A hemagglutinin (HA) of influenza virus having a single semiconserved Gly residue within the transmembrane domain mutated to Leu (G520L) was expressed on cells; these cells were bound to red blood cells. By decreasing pH at 23°C rather than 37°C, an intermediate with properties expected of hemifusion just as the membranes are about to transit to full fusion was captured.
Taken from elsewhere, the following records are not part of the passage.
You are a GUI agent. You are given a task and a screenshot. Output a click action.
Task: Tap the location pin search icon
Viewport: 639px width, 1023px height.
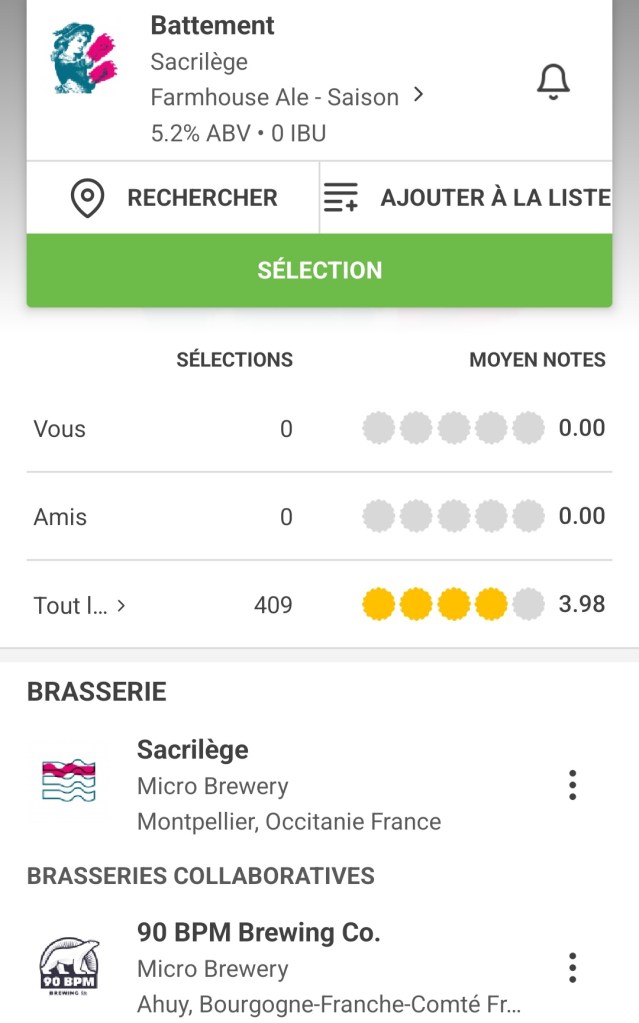(x=88, y=198)
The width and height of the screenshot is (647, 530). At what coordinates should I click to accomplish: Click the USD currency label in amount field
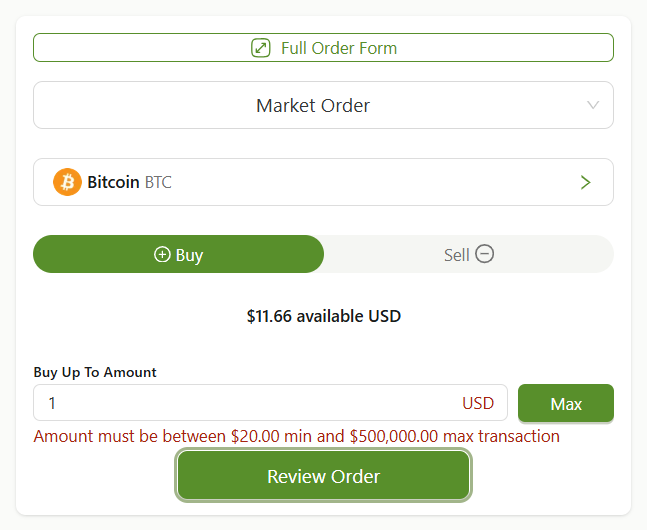tap(478, 403)
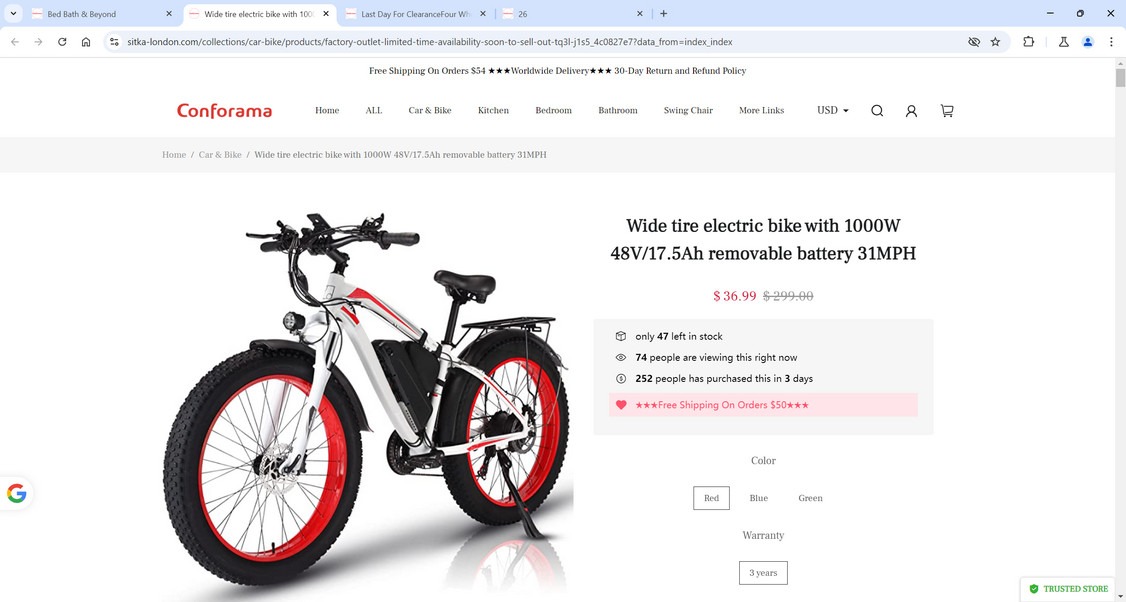Screen dimensions: 1126x602
Task: Reload the page
Action: coord(62,42)

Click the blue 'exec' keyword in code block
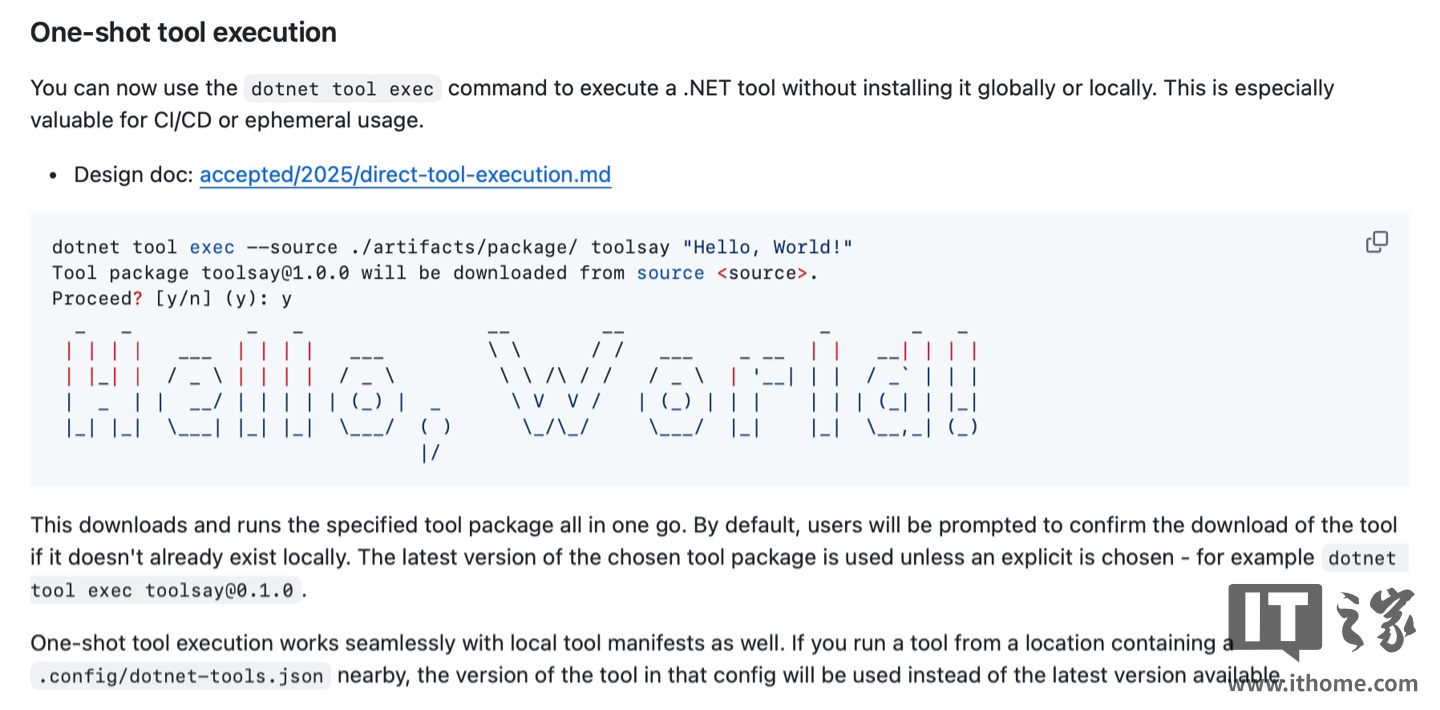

As evidence: 1) increasing temperature to 37°C at neutral pH allowed fusion to proceed; 2) after achieving the intermediate, the two membranes did not separate from each other after proteolytic cleavage of G520L because cells treated with proteinase K could not fuse upon temperature increase but could fuse upon the addition of chlorpromazine; and 3) at the point of the intermediate, adding exogenous lipids known to promote or inhibit the creation of hemifusion did not significantly alter the lipid dye spread that occurred upon increasing temperature, implying that at the intermediate, contacting membrane leaflets had already merged. A stable intermediate of hemifusion that could transit to fusion was also generated for wild-type HA, but pH had to be reduced at the significantly lower temperature of 4°C. The fusion pores generated by G520L did not enlarge, whereas those induced by wild-type HA did. The finding that a state of transitional hemifusion can be readily obtained via a point mutation without the need for unusually low temperature supports the hypothesis that hemifusion occurs before pore formation.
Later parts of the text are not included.